Knallhart

Drama/ , D 2006
Michael findet rasch neue Feinde

Michael findet rasch neue Feinde

Als Polischkas Mutter von ihrem Liebhaber verlassen wird, müssen sie und ihr 15-jähriger Sohn nach Neukölln ziehen. Dort warten harte Zeiten auf den sensiblen Teenager. "Knallhart" heißt das Sozialdrama von Regisseur Detlev Buck, der damit nach zehn Jahren wieder mit einem Kinofilm überzeugen kann.

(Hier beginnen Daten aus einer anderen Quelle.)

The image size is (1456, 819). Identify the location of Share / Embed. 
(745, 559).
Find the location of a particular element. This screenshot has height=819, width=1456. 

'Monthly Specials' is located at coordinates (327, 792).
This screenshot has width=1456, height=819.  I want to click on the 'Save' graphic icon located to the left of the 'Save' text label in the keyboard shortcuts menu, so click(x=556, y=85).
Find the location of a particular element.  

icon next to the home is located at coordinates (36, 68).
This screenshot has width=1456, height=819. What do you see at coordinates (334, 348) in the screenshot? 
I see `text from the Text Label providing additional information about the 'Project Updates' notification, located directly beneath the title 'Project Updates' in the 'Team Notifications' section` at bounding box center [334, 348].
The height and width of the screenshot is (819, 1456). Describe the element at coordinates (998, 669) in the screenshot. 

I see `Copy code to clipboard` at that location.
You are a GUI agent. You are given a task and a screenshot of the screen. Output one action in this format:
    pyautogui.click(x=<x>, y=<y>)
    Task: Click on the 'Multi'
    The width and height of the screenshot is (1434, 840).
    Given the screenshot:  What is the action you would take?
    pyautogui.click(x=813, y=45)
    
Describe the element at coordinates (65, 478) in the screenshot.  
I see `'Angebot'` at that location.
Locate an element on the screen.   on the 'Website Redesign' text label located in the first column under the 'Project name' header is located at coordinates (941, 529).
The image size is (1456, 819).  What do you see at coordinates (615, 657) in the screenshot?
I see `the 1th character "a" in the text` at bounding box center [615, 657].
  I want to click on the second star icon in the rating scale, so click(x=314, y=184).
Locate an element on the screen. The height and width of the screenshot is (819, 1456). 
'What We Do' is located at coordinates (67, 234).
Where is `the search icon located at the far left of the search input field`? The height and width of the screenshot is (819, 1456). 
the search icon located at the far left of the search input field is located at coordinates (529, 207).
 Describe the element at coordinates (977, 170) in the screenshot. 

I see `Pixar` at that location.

"Du Opfer" ist in dieser Welt das schlimmste Schimpfwort. Der 15 Jahre alte Polischka, den es mit seiner Mutter vom Villenviertel Zehlendorf ins berüchtigte Berlin-Neukölln verschlägt, ist wehrlos. Türkische Jungs "ziehen" ihm die Schuhe "ab", schlagen ihn brutal zusammen und zeigen ihm mit Handy-Filmchen, was mit anderen Opfern passiert.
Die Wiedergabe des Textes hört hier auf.